→ **Requirements**:
Reproduce the entries between the lines holding "422) in the screenshot?" and "coordinates (367, 116).", inclusive, substituting "screen size" for "image size" and leaving everything else untouched.
= = = = =
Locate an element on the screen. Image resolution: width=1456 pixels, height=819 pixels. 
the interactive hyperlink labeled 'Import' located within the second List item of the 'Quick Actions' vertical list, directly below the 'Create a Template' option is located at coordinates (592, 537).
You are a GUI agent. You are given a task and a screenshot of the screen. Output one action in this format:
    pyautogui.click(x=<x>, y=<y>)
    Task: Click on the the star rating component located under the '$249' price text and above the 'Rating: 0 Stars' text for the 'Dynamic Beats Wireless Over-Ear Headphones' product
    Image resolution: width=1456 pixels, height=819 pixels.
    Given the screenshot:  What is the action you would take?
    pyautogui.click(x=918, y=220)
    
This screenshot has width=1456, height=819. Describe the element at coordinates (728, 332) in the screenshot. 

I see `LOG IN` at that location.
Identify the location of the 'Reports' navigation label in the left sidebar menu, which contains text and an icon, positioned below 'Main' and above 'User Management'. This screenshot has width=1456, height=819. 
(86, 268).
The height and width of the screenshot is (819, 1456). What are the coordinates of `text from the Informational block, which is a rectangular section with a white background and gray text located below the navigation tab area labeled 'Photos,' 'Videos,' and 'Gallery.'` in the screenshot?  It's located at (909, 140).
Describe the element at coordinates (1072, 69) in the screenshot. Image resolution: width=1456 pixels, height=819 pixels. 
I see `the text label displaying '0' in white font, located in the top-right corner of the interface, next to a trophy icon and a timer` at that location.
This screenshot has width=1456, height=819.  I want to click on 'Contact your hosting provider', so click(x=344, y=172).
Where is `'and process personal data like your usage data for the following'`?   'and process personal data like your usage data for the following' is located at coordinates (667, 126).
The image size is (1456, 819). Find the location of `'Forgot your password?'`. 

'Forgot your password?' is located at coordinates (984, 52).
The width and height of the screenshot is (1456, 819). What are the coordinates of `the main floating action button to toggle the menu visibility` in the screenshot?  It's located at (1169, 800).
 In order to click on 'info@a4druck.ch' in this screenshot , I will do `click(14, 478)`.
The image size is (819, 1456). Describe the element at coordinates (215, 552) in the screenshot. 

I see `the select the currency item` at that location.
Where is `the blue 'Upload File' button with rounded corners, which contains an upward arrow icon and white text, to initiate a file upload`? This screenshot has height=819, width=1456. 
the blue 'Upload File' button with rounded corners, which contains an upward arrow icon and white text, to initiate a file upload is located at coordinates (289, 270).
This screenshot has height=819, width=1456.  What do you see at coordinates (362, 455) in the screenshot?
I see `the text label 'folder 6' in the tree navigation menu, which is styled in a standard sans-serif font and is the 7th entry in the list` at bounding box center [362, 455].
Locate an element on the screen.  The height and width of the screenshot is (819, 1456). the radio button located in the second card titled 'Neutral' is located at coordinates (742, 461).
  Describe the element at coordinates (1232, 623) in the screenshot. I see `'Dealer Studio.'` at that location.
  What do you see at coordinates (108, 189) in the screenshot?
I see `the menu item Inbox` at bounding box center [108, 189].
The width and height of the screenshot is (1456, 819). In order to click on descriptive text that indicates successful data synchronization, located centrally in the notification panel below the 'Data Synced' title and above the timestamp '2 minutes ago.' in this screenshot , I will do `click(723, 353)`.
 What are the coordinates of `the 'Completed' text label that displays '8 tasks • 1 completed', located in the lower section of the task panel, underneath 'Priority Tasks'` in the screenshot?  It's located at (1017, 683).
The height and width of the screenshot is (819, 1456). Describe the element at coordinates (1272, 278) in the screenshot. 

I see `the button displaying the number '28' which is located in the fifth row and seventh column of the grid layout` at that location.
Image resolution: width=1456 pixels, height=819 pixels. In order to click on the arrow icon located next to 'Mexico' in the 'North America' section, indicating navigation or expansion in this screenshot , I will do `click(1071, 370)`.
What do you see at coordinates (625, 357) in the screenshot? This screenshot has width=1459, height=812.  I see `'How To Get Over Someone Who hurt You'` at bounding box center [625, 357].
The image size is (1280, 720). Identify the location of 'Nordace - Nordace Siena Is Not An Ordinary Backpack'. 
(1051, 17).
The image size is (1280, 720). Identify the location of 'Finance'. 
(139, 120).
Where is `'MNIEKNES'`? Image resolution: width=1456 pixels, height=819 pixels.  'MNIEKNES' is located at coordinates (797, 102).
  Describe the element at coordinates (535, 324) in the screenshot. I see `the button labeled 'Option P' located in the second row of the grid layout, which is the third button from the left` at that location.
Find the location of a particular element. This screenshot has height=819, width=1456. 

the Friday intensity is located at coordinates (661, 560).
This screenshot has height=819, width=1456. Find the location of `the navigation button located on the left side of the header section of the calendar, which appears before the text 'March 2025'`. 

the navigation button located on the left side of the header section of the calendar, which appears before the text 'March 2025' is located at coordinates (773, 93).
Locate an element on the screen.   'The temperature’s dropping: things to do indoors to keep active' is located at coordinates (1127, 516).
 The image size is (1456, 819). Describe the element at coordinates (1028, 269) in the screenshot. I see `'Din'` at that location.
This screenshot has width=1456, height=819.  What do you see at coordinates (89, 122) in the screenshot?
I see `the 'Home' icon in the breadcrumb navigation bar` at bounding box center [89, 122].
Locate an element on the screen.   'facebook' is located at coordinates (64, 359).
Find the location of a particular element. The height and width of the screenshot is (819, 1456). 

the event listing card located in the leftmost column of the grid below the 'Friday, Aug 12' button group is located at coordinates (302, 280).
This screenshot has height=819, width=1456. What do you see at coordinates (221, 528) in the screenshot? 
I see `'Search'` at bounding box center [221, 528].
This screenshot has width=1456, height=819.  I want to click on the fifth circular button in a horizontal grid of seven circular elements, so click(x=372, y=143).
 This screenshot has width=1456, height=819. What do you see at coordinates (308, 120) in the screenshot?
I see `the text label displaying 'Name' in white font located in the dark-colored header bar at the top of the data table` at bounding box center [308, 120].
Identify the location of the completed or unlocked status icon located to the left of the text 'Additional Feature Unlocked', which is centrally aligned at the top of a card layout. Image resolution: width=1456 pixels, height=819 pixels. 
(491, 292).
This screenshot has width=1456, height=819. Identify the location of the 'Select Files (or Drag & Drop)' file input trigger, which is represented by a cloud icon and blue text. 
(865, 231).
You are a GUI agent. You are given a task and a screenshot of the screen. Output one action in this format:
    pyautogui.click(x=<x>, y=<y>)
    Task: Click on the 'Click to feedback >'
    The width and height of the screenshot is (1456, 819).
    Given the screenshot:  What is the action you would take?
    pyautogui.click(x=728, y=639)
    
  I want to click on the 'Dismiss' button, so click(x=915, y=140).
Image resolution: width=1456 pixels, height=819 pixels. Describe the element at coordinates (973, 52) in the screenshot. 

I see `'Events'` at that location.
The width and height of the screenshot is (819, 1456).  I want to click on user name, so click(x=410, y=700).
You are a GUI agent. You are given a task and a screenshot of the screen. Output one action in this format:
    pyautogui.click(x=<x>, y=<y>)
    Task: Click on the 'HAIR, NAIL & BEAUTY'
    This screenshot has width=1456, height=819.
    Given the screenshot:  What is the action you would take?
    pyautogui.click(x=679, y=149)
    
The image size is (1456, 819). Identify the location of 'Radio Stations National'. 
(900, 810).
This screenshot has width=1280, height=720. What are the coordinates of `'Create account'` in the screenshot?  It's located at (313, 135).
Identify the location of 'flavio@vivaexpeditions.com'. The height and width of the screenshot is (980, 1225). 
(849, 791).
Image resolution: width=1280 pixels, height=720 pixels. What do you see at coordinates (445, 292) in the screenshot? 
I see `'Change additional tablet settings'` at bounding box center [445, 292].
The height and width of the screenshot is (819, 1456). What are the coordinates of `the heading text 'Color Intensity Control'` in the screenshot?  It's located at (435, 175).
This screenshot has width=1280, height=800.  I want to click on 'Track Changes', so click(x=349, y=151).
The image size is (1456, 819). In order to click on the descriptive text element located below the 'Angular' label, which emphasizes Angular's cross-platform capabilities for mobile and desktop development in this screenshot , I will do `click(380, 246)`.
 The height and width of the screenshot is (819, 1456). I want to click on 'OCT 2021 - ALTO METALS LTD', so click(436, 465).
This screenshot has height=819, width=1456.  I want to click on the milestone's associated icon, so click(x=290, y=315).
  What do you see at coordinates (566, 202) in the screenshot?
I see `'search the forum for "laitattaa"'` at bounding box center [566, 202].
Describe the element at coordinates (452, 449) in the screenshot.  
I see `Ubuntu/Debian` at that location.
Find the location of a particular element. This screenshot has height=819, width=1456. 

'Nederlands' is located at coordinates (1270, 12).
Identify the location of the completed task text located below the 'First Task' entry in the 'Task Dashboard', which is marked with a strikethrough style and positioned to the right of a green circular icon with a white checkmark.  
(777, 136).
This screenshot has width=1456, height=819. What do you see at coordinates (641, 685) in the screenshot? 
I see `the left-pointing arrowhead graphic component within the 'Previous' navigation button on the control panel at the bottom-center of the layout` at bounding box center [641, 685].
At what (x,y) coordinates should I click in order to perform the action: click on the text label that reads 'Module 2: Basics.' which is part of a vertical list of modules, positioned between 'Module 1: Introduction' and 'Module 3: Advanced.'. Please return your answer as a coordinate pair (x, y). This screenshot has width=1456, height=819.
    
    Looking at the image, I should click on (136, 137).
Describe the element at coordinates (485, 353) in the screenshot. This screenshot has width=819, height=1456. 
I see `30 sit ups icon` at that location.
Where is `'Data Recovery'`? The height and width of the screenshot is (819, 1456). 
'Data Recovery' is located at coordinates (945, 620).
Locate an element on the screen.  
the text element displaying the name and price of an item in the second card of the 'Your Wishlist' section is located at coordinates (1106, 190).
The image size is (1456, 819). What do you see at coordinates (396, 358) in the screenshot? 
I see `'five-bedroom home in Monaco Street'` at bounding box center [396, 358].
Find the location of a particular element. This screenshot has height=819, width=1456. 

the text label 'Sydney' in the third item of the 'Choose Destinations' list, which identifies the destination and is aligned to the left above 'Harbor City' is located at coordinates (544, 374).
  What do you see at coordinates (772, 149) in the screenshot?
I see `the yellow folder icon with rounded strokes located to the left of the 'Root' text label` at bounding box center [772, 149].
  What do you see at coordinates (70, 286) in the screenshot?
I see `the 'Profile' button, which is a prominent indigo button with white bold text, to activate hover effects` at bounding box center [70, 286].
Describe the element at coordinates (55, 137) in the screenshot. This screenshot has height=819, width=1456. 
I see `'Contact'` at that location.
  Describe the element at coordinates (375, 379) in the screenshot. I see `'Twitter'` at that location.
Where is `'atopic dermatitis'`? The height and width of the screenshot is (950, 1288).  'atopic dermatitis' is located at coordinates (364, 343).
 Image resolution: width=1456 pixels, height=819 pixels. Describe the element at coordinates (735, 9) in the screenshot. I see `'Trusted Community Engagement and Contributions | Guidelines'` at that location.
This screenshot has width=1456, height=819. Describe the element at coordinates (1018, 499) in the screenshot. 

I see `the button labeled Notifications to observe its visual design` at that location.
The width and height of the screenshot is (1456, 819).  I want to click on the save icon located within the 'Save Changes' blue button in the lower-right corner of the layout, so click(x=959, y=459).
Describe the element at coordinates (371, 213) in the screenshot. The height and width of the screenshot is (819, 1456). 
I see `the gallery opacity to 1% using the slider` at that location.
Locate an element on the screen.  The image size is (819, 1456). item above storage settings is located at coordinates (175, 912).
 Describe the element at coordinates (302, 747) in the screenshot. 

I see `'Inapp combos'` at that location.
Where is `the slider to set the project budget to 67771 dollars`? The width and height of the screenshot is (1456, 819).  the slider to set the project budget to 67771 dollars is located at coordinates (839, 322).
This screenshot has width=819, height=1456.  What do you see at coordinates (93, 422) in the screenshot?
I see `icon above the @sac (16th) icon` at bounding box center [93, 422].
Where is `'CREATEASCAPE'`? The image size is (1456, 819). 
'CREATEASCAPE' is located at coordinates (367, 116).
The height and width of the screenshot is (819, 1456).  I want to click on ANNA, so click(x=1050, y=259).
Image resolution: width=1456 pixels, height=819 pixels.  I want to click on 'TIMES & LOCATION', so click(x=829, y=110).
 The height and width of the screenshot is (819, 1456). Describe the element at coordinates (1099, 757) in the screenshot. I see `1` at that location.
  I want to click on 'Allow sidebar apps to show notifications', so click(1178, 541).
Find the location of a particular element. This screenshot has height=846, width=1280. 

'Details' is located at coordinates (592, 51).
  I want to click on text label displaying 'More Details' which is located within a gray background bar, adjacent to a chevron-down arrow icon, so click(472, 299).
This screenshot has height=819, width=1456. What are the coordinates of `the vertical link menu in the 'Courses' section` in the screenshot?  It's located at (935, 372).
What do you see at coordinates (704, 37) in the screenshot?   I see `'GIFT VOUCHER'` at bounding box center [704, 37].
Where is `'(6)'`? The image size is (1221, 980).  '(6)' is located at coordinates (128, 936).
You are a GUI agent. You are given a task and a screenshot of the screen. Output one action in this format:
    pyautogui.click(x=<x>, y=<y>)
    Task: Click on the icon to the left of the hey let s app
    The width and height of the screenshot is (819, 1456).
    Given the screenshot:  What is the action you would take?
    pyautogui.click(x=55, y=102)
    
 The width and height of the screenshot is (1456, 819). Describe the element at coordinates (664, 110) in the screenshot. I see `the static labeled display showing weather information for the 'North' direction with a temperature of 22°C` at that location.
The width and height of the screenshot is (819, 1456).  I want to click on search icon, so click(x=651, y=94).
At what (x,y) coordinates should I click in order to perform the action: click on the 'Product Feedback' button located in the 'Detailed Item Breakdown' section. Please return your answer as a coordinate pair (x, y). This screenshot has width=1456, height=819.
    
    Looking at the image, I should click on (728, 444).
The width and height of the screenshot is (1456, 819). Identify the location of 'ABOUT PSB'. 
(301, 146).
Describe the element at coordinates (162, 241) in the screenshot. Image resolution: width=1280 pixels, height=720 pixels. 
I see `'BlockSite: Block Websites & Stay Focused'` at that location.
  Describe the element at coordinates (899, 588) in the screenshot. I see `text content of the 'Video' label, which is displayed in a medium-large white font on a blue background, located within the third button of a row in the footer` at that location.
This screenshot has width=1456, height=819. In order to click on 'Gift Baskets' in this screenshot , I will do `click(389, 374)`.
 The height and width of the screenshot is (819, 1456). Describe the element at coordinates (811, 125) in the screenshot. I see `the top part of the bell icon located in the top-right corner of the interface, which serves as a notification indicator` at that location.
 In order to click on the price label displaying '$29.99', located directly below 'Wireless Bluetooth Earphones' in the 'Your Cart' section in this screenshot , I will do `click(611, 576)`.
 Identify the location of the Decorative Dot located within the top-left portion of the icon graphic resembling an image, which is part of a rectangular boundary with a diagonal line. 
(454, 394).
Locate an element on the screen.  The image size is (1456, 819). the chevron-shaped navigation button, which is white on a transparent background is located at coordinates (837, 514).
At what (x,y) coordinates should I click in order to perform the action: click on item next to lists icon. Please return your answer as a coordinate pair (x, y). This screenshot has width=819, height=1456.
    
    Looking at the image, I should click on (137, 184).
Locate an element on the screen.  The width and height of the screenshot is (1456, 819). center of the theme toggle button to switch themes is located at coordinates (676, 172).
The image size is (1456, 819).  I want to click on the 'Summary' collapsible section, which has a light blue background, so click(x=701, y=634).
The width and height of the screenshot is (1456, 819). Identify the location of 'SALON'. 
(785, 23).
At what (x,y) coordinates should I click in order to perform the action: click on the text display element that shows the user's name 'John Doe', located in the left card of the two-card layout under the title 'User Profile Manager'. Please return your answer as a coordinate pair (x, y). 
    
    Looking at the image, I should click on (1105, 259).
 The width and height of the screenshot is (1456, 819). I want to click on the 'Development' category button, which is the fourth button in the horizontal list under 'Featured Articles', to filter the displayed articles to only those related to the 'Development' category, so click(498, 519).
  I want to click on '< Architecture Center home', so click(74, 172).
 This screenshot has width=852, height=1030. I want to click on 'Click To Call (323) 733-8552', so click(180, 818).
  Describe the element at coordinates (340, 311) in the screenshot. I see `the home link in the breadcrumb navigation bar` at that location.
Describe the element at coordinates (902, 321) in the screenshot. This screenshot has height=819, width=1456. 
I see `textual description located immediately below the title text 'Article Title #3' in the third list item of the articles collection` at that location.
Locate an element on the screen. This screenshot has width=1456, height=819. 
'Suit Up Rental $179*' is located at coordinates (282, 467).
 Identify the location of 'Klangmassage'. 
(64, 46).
= = = = =
→ **Result of this task**:
This screenshot has width=819, height=1456.  What do you see at coordinates (93, 422) in the screenshot?
I see `icon above the @sac (16th) icon` at bounding box center [93, 422].
Where is `'CREATEASCAPE'`? The screen size is (1456, 819). 
'CREATEASCAPE' is located at coordinates (367, 116).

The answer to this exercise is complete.